▶ _Extracted text_
------------------------------------------------------------

Iranian president threatens to revitalize nuclear program
TEHRAN— Iran’s president warned Tuesday that it could ramp up its nuclear program and quickly achieve a more advanced level if the U.S. continues “threats and sanctions” against the country, which signed a landmark nuclear accord with world powers in 2015.
Hassan Rouhani’s remarks to lawmakers were his most direct warning that the deal could fall apart, and risked ratcheting up tensions with the United States. U.S. President Donald Trump has repeatedly said he wants to scuttle the accord, which limited Iran’s ability to produce a nuclear weapon while ending most sanctions against it.
Iran’s parliament voted this week to increase spending on the country’s ballistic missile program and the foreign operations of its paramilitary Revolutionary Guard. The move came in response to U.S. legislation passed this month imposing mandatory penalties on people involved in Iran’s ballistic missile program and anyone who does business with them. The U.S. legislation also applies terrorism sanctions to the Guard and enforces an existing arms embargo.
“In an hour and a day, Iran could return to a more advanced (nuclear) level than at the beginning of the negotiations” that preceded the 2015 deal, Rouhani said, though he underlined that Iran’s preference is to remain in the accord.
The manoeuvring around the Iran deal comes as tensions have skyrocketed between the U.S and North Korea, which has tested nuclear weapons and threatened in recent weeks to fire a ballistic missile into the waters off the U.S. territory of Guam.
The agreement between Iran and world powers two years ago capped Iran’s uranium enrichment levels in return for the lifting of international sanctions.
The U.S. and other world powers fear Iran seeks the ability to produce atomic weapons. Iran has long denied that it seeks nuclear arms and says its nuclear program is only for peaceful purposes.
It was not immediately clear what Rouhani was referring to — and whether he meant Iran could restart centrifuges enriching uranium to higher and more dangerous levels.
He also offered no evidence of Iran’s ability to rapidly restart higher enrichment, though Iran still has its stock of centrifuges. Those devices now churn out uranium to low levels that can range from use as reactor fuel and for medical and research purposes, but could produce the levels needed for a nuclear weapon.
In December, Rouhani ordered up plans to build nuclear-powered ships, something that appears to be allowed under the nuclear deal.
“The deal was a model of the victory of peace and diplomacy over war and unilateralism,” Rouhani said. “It was Iran’s preference, but it was not and will not remain Iran’s only option.”

------------------------------------------------------------

▶ _Records provided_
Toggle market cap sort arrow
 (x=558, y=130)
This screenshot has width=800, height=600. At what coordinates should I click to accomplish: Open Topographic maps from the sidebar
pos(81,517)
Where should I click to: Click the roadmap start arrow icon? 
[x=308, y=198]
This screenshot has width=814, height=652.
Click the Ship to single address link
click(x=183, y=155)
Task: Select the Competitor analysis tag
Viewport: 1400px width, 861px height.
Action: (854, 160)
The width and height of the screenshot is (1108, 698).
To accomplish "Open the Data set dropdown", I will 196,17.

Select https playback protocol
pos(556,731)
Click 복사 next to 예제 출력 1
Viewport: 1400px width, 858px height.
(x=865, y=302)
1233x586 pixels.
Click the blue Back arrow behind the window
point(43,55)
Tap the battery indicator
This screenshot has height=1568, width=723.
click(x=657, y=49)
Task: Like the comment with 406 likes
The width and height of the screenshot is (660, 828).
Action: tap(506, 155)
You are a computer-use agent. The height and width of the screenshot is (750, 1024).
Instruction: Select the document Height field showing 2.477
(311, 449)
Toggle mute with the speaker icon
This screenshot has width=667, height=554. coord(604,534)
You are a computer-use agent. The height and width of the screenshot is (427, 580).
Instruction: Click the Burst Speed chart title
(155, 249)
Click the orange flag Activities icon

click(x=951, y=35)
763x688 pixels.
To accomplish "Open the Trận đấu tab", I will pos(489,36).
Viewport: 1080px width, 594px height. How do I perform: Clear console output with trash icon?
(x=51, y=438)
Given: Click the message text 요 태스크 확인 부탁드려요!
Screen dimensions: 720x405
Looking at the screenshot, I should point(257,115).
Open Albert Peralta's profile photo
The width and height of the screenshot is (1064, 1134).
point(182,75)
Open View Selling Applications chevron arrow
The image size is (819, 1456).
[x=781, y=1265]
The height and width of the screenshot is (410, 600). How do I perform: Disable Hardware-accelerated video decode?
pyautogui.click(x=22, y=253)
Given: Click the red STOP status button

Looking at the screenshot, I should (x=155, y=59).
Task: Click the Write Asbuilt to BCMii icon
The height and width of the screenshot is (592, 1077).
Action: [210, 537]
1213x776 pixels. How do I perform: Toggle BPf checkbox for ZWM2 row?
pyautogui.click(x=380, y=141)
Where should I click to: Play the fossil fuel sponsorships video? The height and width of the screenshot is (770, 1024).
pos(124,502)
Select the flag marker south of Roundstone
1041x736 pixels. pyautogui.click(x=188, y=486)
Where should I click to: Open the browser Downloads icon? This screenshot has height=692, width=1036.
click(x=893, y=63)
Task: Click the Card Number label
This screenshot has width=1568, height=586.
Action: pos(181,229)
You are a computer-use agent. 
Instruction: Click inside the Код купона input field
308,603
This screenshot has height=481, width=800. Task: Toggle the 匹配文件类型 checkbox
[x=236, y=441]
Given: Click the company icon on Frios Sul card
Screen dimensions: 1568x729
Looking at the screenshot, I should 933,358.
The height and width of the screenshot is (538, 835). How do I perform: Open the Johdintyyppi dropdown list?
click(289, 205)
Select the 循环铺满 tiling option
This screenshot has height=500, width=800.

------------------------------------------------------------

▶ _Study questions_
1/ Can you reproduce, word for word, the passage of the article on Iran's nuclear program from "It was not immediately" up to and including "the nuclear deal."?
2/ How would you render this sentence from the article on Iran's nuclear program in Spanish: "The agreement between Iran and world powers two years ago capped Iran’s uranium enrichment levels in return for the lifting of international sanctions."

▶ _Exercise solutions_
1/
It was not immediately clear what Rouhani was referring to — and whether he meant Iran could restart centrifuges enriching uranium to higher and more dangerous levels.
He also offered no evidence of Iran’s ability to rapidly restart higher enrichment, though Iran still has its stock of centrifuges. Those devices now churn out uranium to low levels that can range from use as reactor fuel and for medical and research purposes, but could produce the levels needed for a nuclear weapon.
In December, Rouhani ordered up plans to build nuclear-powered ships, something that appears to be allowed under the nuclear deal.

2/ El acuerdo entre Irán y las potencias mundiales de hace dos años limitó los niveles de enriquecimiento de uranio de Irán a cambio del levantamiento de las sanciones internacionales.